A 32-year-old woman.
She was admitted for anal pain of one week of evolution and fever of 39.9 °C. At the initial examination, a painful rectal examination revealed the presence of a bulging in the left region of the rectum.
The initial diagnostic suspicion is a rectal submucosal abscess.
The patient reported improvement of anorectal pain after spontaneous removal of purulent fluid.
She was admitted with antibiotic treatment (metronidazole and tobramycin).
In the first two days, the patient presented progressive deterioration, headache, nausea and somnolence.
Acute meningitis was diagnosed with 1,500 MBN leukocytes per mm3 in cerebrospinal fluid.
Gram stain and culture are negative due to previous antibiotic treatment.
Pelvic CT scan revealed sacral dysplasia with incomplete closure of the last anterior arches, and an abscess at the bottom of the Douglas sac.
Lumbosacra MRI shows that it is an anterior sacral meningocele that herniates through the anterior sacral bone defect of 9 x 6 x 5 cm and displaces pelvic structures.
1.
A rectoscopy was subsequently performed, which showed rectal imprint of the meningocele, with preserved mucosa except at a small depressed point and covered with fibrin suggestive of a fistulous orifice.
An endoscopic ultrasound showed thickening of the submucosa, as well as meningocele.
The patient was operated anteriorly, releasing the sac, fixing it and closing the neck orifice with suture, muscle fascia and tisucol.
The meningocele recieved it at 8 months, because it had to be reoperated, posteriorly, to reinforce the walls of the dural sac without new recurrence.
Anterior sacral meningocele is a type of occult spinal dysraphism.
Part of the tecal sac is herniated through an anterior sacral bone defect.
Clinically, it is expressed by the pressure exerted on the pelvic organs, causing chronic pelvic heaviness, urinary dysfunction andmenorrhea, and other symptoms are related to involvement of the roots dys constipation (1).
1.
Due to its relationship with the posterior rectal face, its presence can be easily detected.
However, due to its rarity, it is not thought of as a diagnostic possibility in the initial moment.
This can result in inadequate diagnostic or therapeutic techniques, such as puncture, which can lead to fatal meningitis (2,3).
Bone defect on the anterior surface of the sacrum, visible with a simple sacral radiograph and pelvic CT, is the cause of suspicion.
It is confirmed when objectifying the communication of the cyst sac with the spinal subarachnoid space, with magnetic resonance or CT myelography.
The same embryological defect can also cause developmental disorders of the skin and internal organs (atresia/ anal stenosis, duplication of the uterus or vagina, etc.).

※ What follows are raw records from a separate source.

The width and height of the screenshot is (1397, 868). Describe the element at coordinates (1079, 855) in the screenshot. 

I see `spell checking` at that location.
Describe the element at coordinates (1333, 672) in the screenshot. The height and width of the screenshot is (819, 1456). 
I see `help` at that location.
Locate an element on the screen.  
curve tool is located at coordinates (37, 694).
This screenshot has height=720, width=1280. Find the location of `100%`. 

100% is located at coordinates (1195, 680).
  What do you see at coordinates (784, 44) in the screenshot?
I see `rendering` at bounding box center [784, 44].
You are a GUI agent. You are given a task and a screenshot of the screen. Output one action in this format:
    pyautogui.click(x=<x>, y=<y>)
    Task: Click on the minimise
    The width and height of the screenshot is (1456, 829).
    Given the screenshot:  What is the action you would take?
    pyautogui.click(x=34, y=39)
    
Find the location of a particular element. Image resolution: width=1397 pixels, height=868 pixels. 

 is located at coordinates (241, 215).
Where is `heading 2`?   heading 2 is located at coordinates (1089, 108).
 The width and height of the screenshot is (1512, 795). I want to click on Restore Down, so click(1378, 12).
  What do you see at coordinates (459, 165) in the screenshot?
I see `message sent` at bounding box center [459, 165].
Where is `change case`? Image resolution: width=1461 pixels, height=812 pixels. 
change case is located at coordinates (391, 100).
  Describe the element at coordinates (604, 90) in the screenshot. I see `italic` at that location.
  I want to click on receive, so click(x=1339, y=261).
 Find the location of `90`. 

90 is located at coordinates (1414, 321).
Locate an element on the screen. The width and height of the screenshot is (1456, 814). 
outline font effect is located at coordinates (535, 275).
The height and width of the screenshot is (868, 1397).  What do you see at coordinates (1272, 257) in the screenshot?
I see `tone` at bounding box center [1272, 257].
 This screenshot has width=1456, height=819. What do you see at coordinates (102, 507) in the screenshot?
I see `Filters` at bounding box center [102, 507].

It is also associated with the presence of other pelvic tumors such as teratomas, hamartomas or dermoid cysts, with which differential diagnosis must be made (1.4).
Less frequently, the presentation of anterior sacral meningocele is as acute polybacterial meningitis (5-7).
This complication is severe and requires early diagnosis and treatment.
Some cases are related to aspiration or perforation maneuvers.
When it is spontaneous, usually no fistulization with the rectum is demonstrated, although its origin is suspected to be in a contamination from the gastrointestinal tract.
We found only two published cases with rectal fistula (5.8), as in the case presented.
The treatment is surgical, because there is no spontaneous regression, and there is a high risk of meningitis (9.
The surgical technique consists of closure of the sac after meningocele aspiration in a strict aseptic environment.
In summary, this rare cause of rectal compression should be suspected in the presence of a sacral bone defect, which may be visible on a simple sacral radiograph.
Signs and symptoms of local inflammation with onset of meningitis are complications that should be diagnosed and treated early.
M. T. Diz-Lois Palomares, J. Souto Ruzo, J. A. Yáñez López, M. A. Vázquez Millán, J. M.
Gastroenterology Service and 1 General Surgery Department B. Juan Canalejo University Hospital Complex.